*** SOURCE PASSAGE Section Begins ***
Potential risks of bed rails may include:
• Strangling, suffocating, bodily injury or death when patients or part of their body are

caught between rails or between the bed rails and mattress.

• More serious injuries from falls when patients climb over rails.
• Skin bruising, cuts, and scrapes.
• Inducing agitated behavior when bed rails are used as a restraint.
• Feeling isolated or unnecessarily restricted.
• Preventing patients, who are able to get out of bed, from performing routine activities

such as going to the bathroom or retrieving something from a closet.

Meeting Patients' Needs for Safety

Most patients can be in bed safely without bed rails. Consider the following:
• Use beds that can be raised and lowered close to the floor to accommodate both

patient and health care worker needs.

• Keep the bed in the lowest position with wheels locked.
• When the patient is at risk of falling out of bed, place mats next to the bed, as long as

this does not create a greater risk of accident.

• Use transfer or mobility aids.
• Monitor patients frequently.
*** SOURCE PASSAGE Section Ends ***
*** DATA SHOWN Section Begins ***
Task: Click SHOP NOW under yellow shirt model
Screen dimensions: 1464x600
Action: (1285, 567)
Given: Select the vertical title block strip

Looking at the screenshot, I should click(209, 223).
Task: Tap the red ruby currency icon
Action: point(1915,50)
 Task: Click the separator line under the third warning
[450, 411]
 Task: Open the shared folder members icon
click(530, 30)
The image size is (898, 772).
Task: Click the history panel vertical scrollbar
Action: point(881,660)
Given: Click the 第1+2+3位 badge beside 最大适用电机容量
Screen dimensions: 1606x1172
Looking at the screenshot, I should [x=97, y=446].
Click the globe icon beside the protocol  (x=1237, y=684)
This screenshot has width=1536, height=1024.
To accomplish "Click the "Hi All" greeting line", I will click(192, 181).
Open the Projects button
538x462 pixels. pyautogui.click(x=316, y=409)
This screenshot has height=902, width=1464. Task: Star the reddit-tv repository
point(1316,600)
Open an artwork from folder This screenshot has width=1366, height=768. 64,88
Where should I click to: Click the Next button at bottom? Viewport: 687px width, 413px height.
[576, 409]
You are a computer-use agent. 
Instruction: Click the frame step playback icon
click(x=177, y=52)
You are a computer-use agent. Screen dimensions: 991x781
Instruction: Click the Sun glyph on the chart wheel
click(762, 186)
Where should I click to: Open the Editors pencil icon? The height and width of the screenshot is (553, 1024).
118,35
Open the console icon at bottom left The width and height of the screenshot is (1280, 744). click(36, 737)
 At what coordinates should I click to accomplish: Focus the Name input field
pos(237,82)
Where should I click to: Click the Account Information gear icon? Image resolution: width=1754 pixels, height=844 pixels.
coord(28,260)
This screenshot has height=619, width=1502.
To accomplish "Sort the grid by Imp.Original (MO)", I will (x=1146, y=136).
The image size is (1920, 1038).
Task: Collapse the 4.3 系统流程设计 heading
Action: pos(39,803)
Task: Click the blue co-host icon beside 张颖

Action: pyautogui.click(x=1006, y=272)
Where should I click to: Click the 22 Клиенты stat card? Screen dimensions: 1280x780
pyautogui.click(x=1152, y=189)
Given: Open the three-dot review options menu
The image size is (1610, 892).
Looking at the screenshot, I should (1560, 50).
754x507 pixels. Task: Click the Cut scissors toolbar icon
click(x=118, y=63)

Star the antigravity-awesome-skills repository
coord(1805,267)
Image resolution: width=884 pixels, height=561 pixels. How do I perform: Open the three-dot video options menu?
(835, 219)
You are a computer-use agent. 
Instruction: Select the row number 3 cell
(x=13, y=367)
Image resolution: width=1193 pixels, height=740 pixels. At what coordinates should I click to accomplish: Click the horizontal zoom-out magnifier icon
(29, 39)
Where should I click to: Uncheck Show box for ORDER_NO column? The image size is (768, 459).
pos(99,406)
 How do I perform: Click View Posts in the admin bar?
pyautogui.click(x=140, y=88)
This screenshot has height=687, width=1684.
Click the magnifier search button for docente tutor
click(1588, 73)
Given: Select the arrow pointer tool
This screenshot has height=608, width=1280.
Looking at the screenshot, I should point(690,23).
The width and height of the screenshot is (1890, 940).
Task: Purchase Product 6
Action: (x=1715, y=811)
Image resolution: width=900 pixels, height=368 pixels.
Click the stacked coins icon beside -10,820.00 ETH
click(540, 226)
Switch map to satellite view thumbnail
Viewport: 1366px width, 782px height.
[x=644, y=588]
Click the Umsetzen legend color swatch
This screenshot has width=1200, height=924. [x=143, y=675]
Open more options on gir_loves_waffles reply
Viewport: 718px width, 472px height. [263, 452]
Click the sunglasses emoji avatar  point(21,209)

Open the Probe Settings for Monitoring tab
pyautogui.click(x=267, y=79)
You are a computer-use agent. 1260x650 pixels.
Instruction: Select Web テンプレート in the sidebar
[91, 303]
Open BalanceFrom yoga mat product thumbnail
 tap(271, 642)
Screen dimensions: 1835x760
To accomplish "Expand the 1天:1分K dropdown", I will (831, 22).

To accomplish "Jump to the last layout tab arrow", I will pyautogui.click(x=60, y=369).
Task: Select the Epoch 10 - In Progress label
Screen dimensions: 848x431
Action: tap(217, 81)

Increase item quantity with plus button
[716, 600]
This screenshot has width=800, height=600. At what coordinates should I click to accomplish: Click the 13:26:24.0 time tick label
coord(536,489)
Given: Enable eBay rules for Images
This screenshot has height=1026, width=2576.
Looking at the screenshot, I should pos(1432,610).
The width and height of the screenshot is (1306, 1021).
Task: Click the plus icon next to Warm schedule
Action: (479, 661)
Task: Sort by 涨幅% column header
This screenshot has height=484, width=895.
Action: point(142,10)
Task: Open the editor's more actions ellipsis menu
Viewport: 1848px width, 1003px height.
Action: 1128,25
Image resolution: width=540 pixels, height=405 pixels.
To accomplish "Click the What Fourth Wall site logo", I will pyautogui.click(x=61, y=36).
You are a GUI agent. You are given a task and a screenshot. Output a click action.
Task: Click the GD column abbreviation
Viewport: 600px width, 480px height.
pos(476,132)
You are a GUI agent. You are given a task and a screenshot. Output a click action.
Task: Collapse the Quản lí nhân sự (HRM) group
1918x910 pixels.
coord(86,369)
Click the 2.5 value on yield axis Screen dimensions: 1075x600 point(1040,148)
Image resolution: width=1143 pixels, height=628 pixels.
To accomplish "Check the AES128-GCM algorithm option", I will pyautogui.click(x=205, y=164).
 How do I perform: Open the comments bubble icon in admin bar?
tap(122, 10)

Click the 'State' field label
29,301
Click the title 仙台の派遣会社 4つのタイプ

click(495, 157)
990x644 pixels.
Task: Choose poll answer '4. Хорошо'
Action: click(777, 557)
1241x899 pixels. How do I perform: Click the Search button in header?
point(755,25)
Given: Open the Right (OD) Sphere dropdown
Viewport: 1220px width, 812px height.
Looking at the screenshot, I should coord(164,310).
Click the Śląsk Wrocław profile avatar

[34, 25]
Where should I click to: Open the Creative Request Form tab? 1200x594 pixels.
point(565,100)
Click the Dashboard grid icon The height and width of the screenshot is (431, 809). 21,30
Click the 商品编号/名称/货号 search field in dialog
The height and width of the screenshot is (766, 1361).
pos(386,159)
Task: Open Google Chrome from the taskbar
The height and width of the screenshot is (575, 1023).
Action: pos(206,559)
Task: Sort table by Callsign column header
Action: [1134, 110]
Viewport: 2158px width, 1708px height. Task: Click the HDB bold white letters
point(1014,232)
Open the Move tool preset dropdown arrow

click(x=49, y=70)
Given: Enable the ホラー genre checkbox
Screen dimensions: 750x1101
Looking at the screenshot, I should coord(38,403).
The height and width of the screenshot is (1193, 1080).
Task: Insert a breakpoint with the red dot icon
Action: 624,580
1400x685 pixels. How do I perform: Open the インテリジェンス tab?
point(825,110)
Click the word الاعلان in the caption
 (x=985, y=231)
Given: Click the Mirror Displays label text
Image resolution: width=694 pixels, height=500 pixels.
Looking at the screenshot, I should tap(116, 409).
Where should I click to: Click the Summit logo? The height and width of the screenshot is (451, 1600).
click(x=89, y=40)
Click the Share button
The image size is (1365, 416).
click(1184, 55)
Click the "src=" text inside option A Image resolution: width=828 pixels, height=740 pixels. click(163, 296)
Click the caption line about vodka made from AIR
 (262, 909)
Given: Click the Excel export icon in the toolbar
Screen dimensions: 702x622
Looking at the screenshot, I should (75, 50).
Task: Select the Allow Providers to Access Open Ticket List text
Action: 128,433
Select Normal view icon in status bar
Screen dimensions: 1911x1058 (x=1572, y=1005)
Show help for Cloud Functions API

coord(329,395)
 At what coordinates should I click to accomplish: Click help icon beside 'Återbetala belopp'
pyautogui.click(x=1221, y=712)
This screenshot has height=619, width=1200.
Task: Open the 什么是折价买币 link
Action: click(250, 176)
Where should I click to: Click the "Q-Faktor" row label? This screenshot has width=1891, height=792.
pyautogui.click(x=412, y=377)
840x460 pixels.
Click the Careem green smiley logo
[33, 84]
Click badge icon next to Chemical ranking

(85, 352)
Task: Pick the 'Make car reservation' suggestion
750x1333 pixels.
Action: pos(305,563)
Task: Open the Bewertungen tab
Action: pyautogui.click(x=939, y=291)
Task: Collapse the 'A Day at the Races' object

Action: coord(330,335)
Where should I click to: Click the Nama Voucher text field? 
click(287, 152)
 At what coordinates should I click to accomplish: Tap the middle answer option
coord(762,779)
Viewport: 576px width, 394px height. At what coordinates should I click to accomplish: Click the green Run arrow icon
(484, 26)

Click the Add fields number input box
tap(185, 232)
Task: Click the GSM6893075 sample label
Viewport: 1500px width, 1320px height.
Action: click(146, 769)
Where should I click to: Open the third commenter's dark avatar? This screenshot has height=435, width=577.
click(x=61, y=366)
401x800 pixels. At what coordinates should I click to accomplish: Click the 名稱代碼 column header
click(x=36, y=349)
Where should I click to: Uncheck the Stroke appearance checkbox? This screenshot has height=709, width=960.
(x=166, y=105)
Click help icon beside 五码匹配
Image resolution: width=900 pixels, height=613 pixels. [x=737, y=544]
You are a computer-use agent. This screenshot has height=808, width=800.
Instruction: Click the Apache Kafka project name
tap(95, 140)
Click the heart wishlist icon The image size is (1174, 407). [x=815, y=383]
*** DATA SHOWN Section Ends ***
PROBLEM TO SOLVE → Rewrite the bed rail passage, starting at "Potential risks of" and ending at "as a restraint.", with "mattress" replaced by "bed frame". The entries have no connection to the bed rail passage.

ANSWER TO THE EXERCISE →
Potential risks of bed rails may include:
• Strangling, suffocating, bodily injury or death when patients or part of their body are

caught between rails or between the bed rails and bed frame.

• More serious injuries from falls when patients climb over rails.
• Skin bruising, cuts, and scrapes.
• Inducing agitated behavior when bed rails are used as a restraint.